Role of biodiversity in the biogeochemical processes at the water-sediment interface of macroporous river bed: An experimental approach

- Focusing on hyporheic biodiversity effects on nutrient reduction by sediments.
- Microcosms mimicking water-sediment interface of river bed with different levels of biodiversity.
- Nitrate reduction rates increase significantly with enhanced cross-community levels.
- Invertebrates' influence on microbial community increase denitrification and respiration.
- Effects of interaction between microbial, macro- and meiofauna on nutrient reduction.

This study highlights the effects of interaction between microbial, macro- and meiofauna on NO3−-N and DOC reduction in macroporous stream sediment. The tested hypotheses are: the transformation of nutrients and dissolved organic matter (1) is influenced by the presence of invertebrates, (2) is more effective when the diversity of the vertical benthic community increases.These hypotheses were tested using microcosms reproducing a portion of a river bed water-sediment interface that was colonized with different levels of invertebrate biodiversity. Experimental treatments were abiotic sediment (AS); sediment and biofilm (SB); sediment, biofilm and meiofauna (SBM); and sediment, biofilm, meiofauna and macrofauna community assemblage, which corresponds to the total benthic community of a river bed (SBMM).

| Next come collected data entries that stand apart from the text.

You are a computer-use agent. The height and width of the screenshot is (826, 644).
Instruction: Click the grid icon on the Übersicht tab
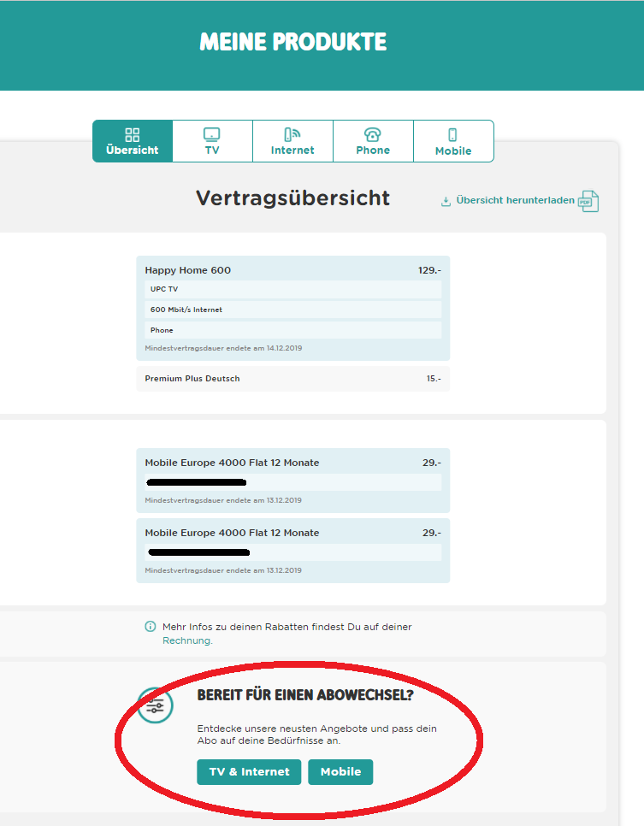point(133,135)
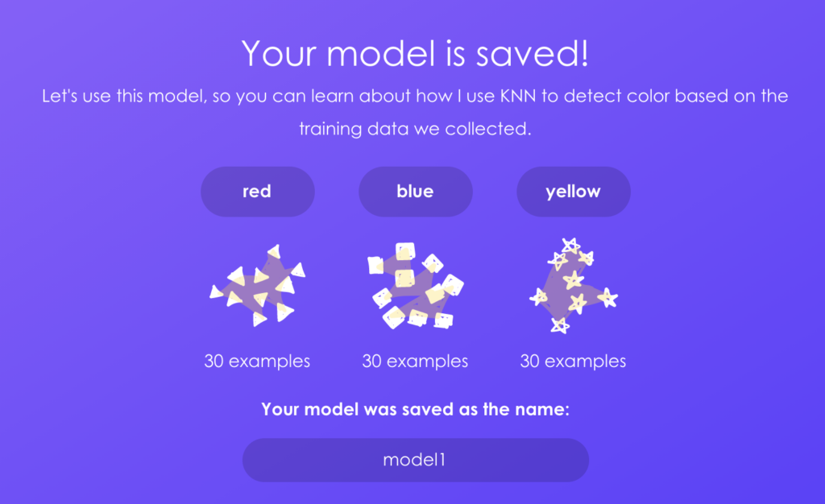Click "30 examples" under the red class
825x504 pixels.
pyautogui.click(x=257, y=361)
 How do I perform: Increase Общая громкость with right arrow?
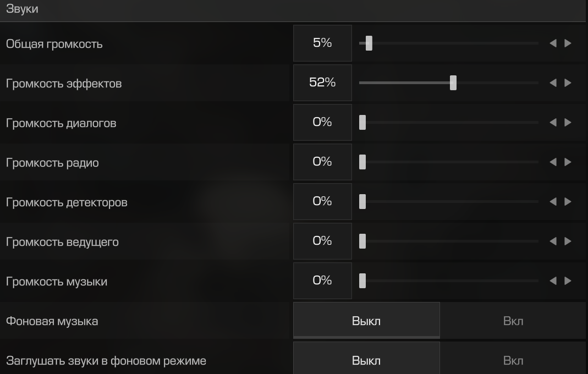click(568, 43)
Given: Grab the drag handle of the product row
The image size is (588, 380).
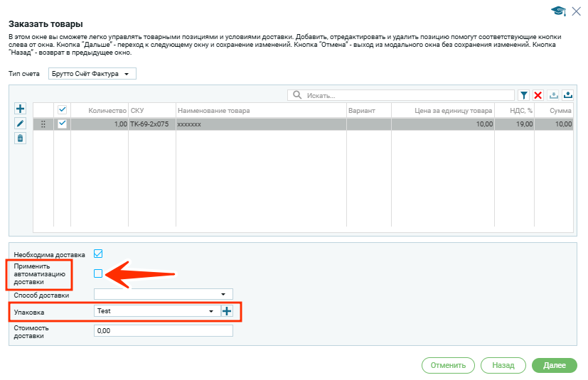Looking at the screenshot, I should click(x=43, y=124).
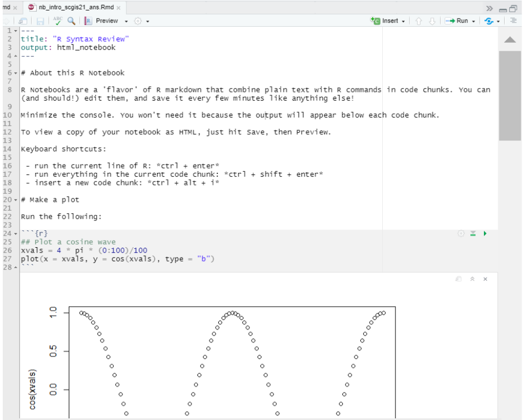Open the Preview dropdown arrow
This screenshot has width=525, height=420.
pos(126,21)
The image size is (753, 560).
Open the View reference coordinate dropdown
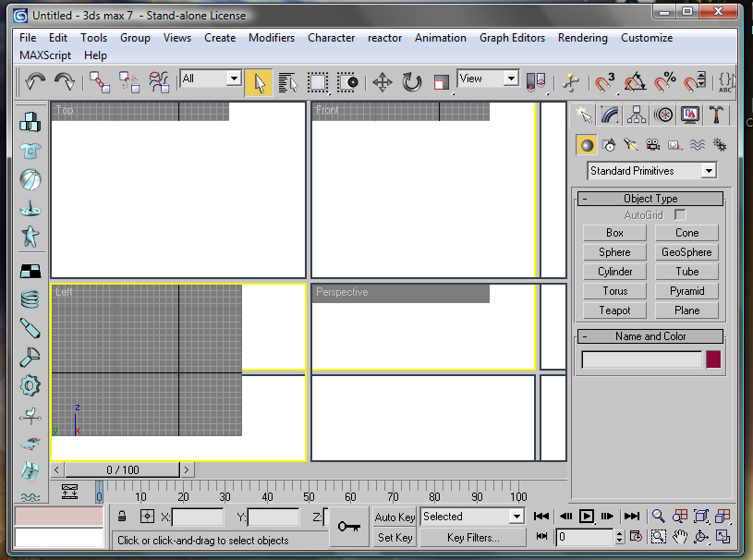tap(488, 79)
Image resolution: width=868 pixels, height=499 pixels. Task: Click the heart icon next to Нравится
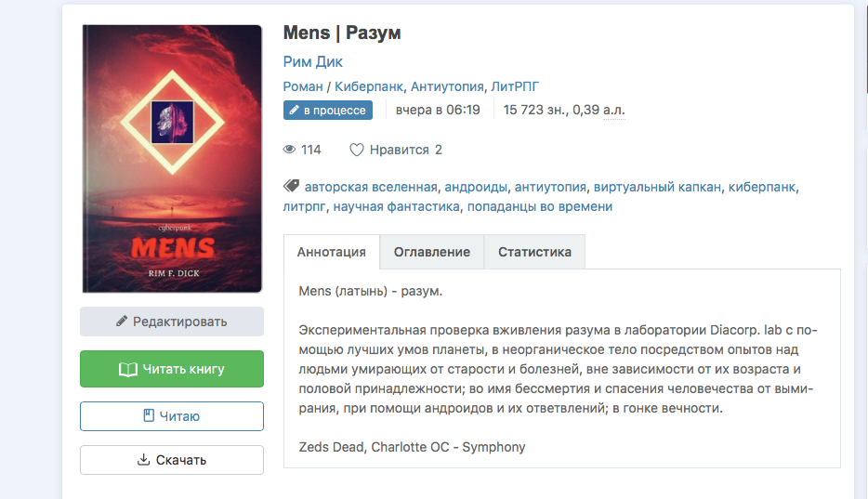pyautogui.click(x=357, y=150)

Reduction rates of nitrates (NO3−-N) and dissolved organic carbon (DOC) in the microcosms were measured and considered as a function of the different levels of biodiversity. Nutrient reduction rates were monitored by their decrease from the aqueous phase. Nitrate reduction rates increased significantly with increasing the vertical biodiversity level. After 56 days of biofilm development, NO3−-N reduction rates ranged from 3.76 ± 0.35 in SB treatment to 8.92 ± 0.69 mg N d−1 kg−1sediment Fresh Weight (sed FW) in the treatment with the maximum biodiversity (SBMM). Denitrification rates increased by a factor of 6 in presence of meiofauna and macrofauna compared to that measured in sediment without invertebrates. DOC reduction rates also varied significantly with biodiversity levels but in a lesser extent than nitrate reduction rates (41.89 ± 2.24 mg C d−1 kg−1sed FW with biofilm alone (SB) to 51.00 ± 1.39 mg C d−1 kg−1sed FW with the addition of meiofauna community) (SBM).